Other than in mud or snow, Robeez are great for as long as they'll fit. Be careful though, because some of the other brands that make similar shoes are much narrower.

My DS goes barefoot unless we're going out in public, and always has. Around the house they don't need shoes, barefoot is a much better option at this point. Once they're asserting their independence and wanting to walk when you're out, that's when I start worrying about shoes. But he wore Robeez until he outgrew them, even in public. Shoe Zoo makes some similar, nicely wide and cheaper, particularly if you can find a co-op.

I didn't get DS' first pair of "real" shoes until he was well over 2 and had outgrown all the soft-soled options. And then I took him in to be professionally fitted, so that I could be sure we got a pair that fit, and he does in fact measure "wide". At that point it was Stride Rite, but he is still barefoot all day every day at home.


----------



## TiredX2 (Jan 7, 2002)

Quote:


> Originally Posted by *luckiest*
> 
> DS was a super early walker, but we just had him in no skid socks until about a year, and robeez if he must wear shoes. Our issue now is finding super flexible soles for his wide feet. I guess his feet are big for his age (size 7 at 17 months), and everything in his size has thick, stiff soles. I shudder at the price tag, but Livie and Luca are the only brand I've found that are wide and flexible and come in his size.

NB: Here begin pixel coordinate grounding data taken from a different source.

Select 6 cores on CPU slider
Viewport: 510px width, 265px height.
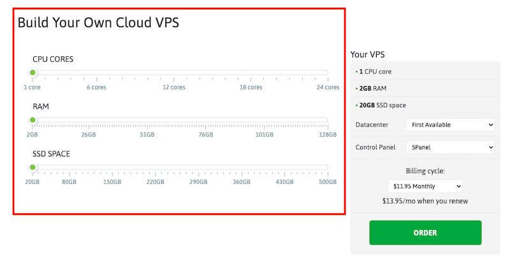pos(96,73)
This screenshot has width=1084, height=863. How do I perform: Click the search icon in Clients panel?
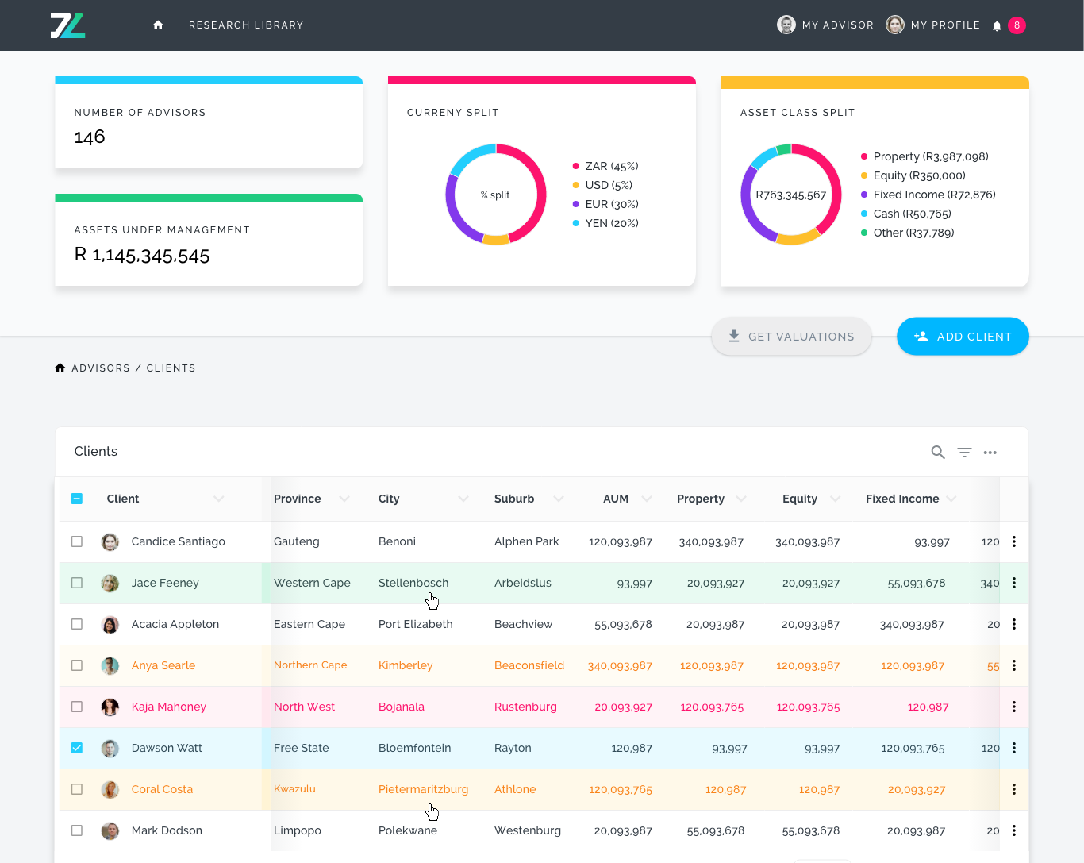pyautogui.click(x=937, y=453)
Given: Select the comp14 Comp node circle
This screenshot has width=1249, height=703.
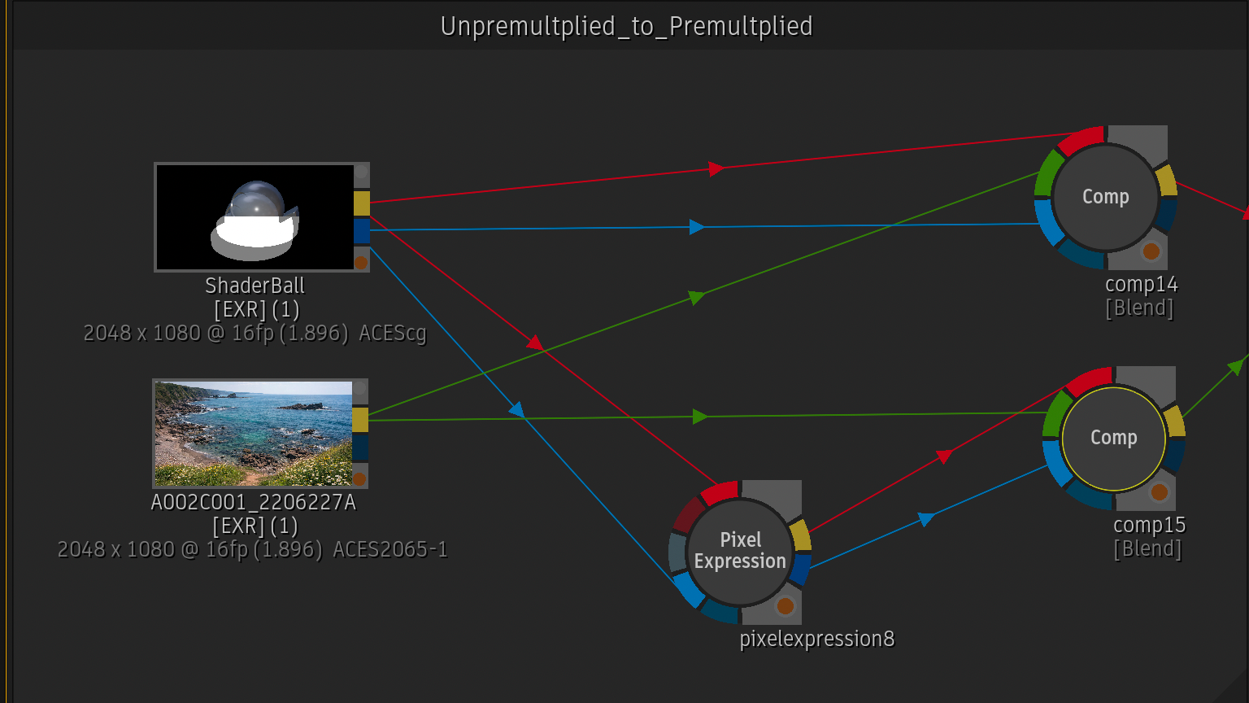Looking at the screenshot, I should 1105,197.
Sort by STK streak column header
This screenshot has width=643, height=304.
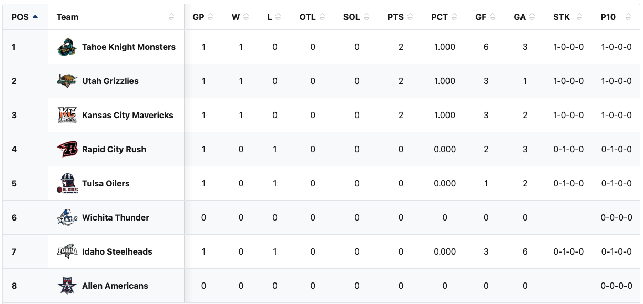(x=567, y=17)
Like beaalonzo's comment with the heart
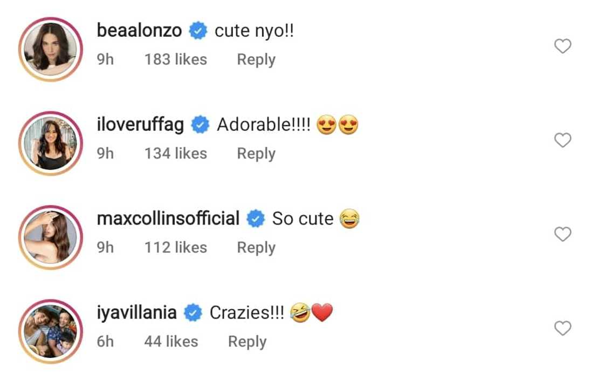This screenshot has height=380, width=604. [x=562, y=47]
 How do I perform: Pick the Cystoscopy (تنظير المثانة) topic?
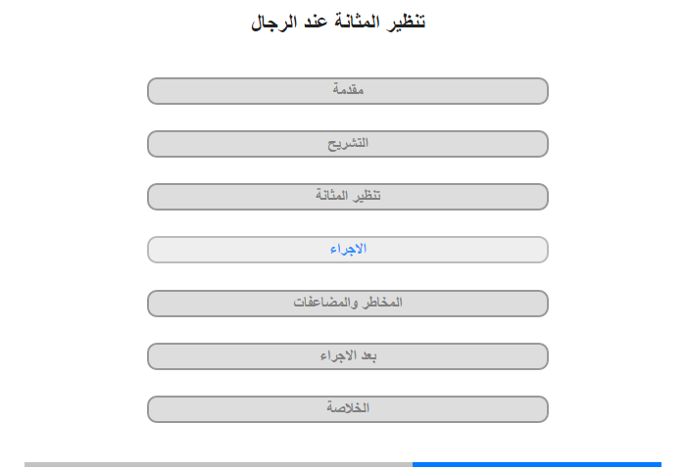tap(348, 197)
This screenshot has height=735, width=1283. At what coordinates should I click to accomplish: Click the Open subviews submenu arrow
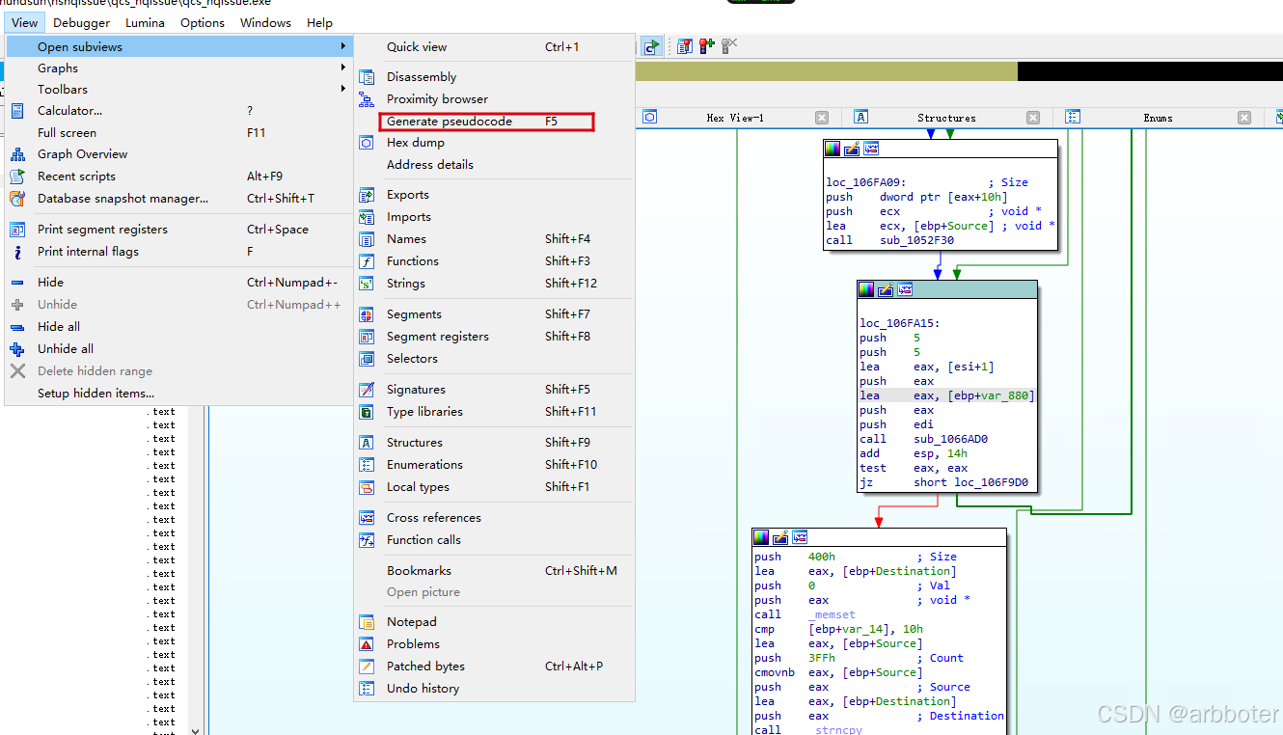pyautogui.click(x=342, y=46)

We were really happy with Hanna Anderson moccasins and DS wore them (year round) until he was over 4: http://www.hannaandersson.com/style.asp?from=SC%7c10%7c4%7c503%7c510%7c9%7c%7c&simg=18611_A91 He was very active and had no problems not wearing "real" shoes.


----------



## mariee (Mar 4, 2012)

I found two different brands that worked really well for DS' wide feet.

Early on, he just wore robeez or went barefoot. But around 18 months, I bought him a pair of Squeakers. They were affordable at $19, and they had a little bit of style to them. They worked just fine for him for about 3 or 4 months. I will say that you pretty much get what you pay for, though. After 3 months of use, the bottom treads had worn off, leaving a slippery sole, and the velcro closure had stopped working, and the inside of the shoe was falling apart.

By then he had outgrown them, so it wasn't that big of a deal, but still..

The other brand i LOVE is Pedoodles. They are pricey, but sometimes you can get them 50% off on mamabargains, greenbabybargains, etc. They are VERY well made, all leather, beautiful soft soles, and totally worth every penny. They have velcro closure, too, and their widths were more than wide enough for DS feet.

My only complaint is that they don't carry a lot of larger sizes, now that he is 27 months.


----------



## sesa70 (May 12, 2006)

my daughter is 15 month old and also has wide feet. Hers are more high than wide, but it still makes her harder to fit.

I love the stride rite step 2 because they are so soft and flexible, but they would not work on my daughters foot. They cut in too much on top. So we tried the comparable (but slightly stiffer) pedipeds grip n go. Same problem.

Ultimately, for 'real' shoes, I went with two pairs: See Kai Run and Tsukihoshi Kids. The SKR are very flexible and the leathers are very soft, and the Tsukihoshi are incredibly lightweight and durable.

I personally do not like to have my child barefoot. She is always in robeez around the house because we have dogs and other children, and she has stepped on things many times that hurt her delicate little feet  That being said, for an almost but not quite walker, I would stick to things like the robeez. They are the most comfortable and still offer some protection. A compromise would be pedipeds, or my favorite the See Kai Run smaller line:http://www.seekairun.com/cgi-bin/commerce.cgi?search=action&category=SMLR&keywords=View%20All which I like better becuase they have a slightly better bottom grip, are harder to get off, and fit wider feet. That is honestly what my daughter uses most of the time still.

Good luck in your search!


----------



## JudiAU (Jun 29, 2008)

Robbis are fine for a prewalker and an early walker. If she needs more protection or you want a more shoe look than Smaller by See Kai Run is super flexible and See Kai Run in general are very wide.

Stride Rite makes everything in a wide but you have to be careful. A lot of their shoes are really flexible and a lot of them are not.


----------



## sk8boarder15 (Jan 12, 2010)

My son had really wide feet and we used soft roobeez and Pediped, but had to try a few differant styles. Now he just gets extra wide at Stride rite.


----------